The Black Eagle Mine went into production in 1923. Between 1923 – 1928, the Black Eagle produced about 1,050 of ore (with a value of $30,000 at the time), the ore was made up of 23% lead, 6% copper, 16 ounces of silver and 15 Ounces of gold per ton. The mine employed six men at the time, they lived at a small camp that was built for the workers. The camp consisted of three tents with wooden floorboards. There was no natural water source in the immediate vicinity, so water was brought in from Cottonwood Springs, some fifteen miles away.
A mill was constructed sometime in the late 1920s, but for reasons unknown the mill didn’t work out as planned. This caused mining to come to a halt. It wasn’t until 1935 that the Black Eagle became active again. Between 1935 – 1940, it is estimated that the mine produced $200,000 worth of ore, and employed twenty men. In 1939, the operation was expanded to include a 100 ton concentration and flotation plant. In six short months the concentration plant produced an additional $53,706 in concentrated materials.

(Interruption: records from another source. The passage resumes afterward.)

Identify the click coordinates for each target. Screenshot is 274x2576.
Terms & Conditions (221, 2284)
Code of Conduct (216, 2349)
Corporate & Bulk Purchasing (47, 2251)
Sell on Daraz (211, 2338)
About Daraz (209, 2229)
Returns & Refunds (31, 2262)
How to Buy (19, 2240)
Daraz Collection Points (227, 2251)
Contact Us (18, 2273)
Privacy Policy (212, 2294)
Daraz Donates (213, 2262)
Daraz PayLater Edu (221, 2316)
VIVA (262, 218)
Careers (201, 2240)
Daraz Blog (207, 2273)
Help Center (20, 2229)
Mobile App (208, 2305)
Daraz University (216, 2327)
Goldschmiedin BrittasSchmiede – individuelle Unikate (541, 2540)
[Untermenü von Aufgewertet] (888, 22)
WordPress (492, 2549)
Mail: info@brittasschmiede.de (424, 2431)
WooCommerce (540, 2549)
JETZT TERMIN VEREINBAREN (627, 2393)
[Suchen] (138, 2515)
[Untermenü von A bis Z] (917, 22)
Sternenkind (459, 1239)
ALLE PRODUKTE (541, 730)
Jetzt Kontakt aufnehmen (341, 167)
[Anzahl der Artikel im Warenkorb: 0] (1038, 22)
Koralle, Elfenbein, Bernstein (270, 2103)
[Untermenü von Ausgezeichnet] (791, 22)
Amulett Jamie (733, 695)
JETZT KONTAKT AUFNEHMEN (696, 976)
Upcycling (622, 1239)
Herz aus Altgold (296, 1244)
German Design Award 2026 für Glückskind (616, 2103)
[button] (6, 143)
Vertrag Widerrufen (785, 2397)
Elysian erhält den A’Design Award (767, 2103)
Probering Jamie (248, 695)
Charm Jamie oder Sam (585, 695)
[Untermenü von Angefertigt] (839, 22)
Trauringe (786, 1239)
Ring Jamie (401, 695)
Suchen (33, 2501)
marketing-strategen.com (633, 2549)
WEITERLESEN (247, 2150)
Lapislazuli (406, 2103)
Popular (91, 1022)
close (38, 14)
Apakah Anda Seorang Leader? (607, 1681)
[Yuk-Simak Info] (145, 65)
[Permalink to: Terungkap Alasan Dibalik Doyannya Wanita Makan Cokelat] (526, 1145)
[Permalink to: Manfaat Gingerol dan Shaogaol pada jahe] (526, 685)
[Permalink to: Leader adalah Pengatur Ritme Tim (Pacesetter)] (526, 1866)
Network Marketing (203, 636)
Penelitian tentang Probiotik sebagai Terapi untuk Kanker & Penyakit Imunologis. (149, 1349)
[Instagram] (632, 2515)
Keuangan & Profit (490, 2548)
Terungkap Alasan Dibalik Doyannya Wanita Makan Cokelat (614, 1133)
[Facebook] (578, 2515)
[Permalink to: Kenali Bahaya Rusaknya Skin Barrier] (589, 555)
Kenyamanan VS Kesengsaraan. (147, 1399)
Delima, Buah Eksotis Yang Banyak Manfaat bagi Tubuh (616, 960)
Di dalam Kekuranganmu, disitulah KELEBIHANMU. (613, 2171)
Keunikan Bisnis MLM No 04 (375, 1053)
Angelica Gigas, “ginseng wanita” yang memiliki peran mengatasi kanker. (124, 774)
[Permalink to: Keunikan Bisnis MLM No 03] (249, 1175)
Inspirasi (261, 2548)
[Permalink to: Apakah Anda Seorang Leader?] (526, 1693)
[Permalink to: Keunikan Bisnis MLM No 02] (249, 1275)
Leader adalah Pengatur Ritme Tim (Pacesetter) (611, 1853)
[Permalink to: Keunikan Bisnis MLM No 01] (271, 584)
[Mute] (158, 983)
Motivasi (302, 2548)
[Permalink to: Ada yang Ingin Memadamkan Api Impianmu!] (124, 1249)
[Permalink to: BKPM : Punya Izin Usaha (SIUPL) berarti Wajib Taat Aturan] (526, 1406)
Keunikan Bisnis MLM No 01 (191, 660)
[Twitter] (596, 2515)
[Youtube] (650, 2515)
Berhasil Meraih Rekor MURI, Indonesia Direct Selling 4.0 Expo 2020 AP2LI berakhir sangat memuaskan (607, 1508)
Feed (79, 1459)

In December of 1940, the Black Eagle would go into hiatus yet again. All mining equipment, and the mill were removed from the site.
The Black Eagle had one last resurgence in 1951, W. E. Covey of Indio leased the mine. Covey mined 800 tons of ore, and called it a day. The Black Eagle has been silent since.
Despite no machinery or building structures remaining at the site, it is still impressive. The hill that the mill once stood still contains stone walls, an ore bin, and massive tailing piles. A walk around the site will turn up plenty of rusty gold in the form of cans, bolts, and other assortments from a bygone era.